Intelligent Intrusion Detection Scheme for Smart Power-Grid Using Optimized Ensemble Learning on Selected Features

The smart grid has gained a reputation as the advanced paradigm of the power grid. It is a complicated cyber-physical system that combines information and communication technology (ICT) with a traditional grid that can remotely control operations. It provides the medium for exchanging real-time data between the company and users through the advanced metering infrastructure (AMI) and smart meters. However, smart grids have many security and privacy concerns, such as intruding sensitive data, firmware hijacking, and modifying data due to the high reliance on ICT. To protect the power-grid system from these counteracts and for reliable and efficient power distribution, early and accurate identification of these issues needs to be addressed. The intrusion detection in a smart grid system plays an essential role in providing a secure service and transmitting the high priority alert message to the system admin about the detection of adversary attacks. This paper proposes an intelligent intrusion detection scheme to accurately classify various attacks on smart power grid systems. The proposed scheme used the binary grey wolf optimization-based feature selection.
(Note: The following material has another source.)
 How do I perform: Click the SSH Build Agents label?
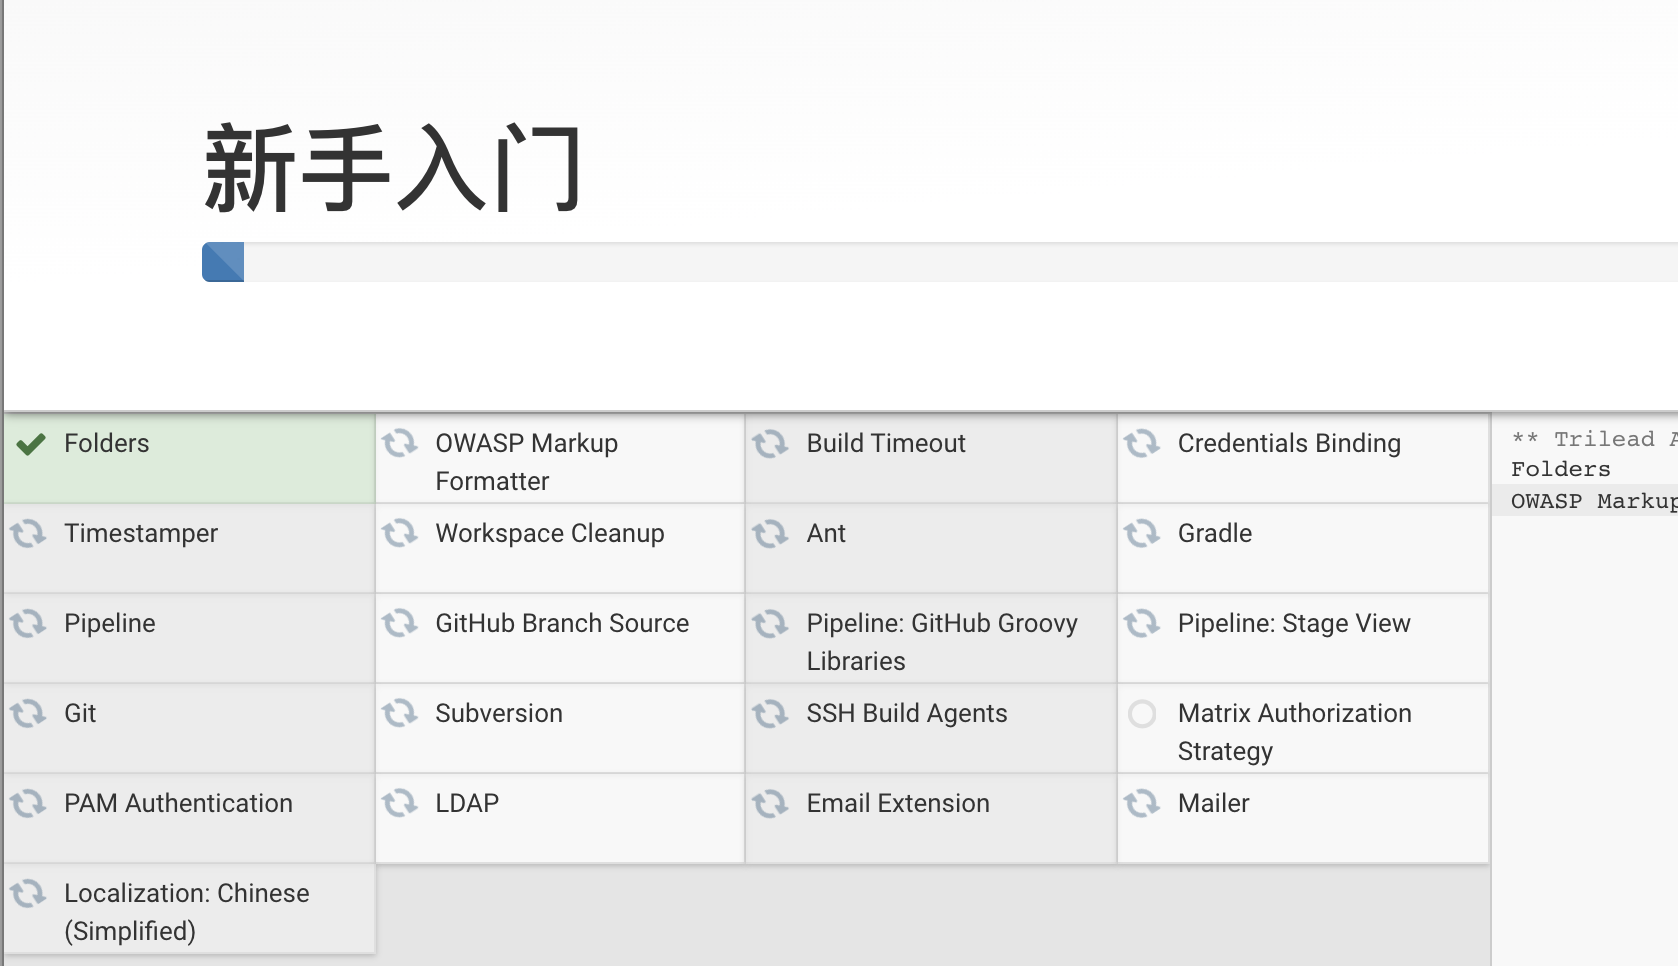(x=906, y=713)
It optimized the ensemble classification approach to learn the non-linear, overlapping, and complex electrical grid features taken from publicly available Mississippi State University and Oak Ridge National Laboratory (MSU-ORNL) dataset. The experimental results using a 10-fold cross-validation setup and selected feature subset for two class and three class problems reveal the proposed method's promising performance. Further, the significantly superior performance compared to the existing benchmark methods justified the robustness of the proposed scheme.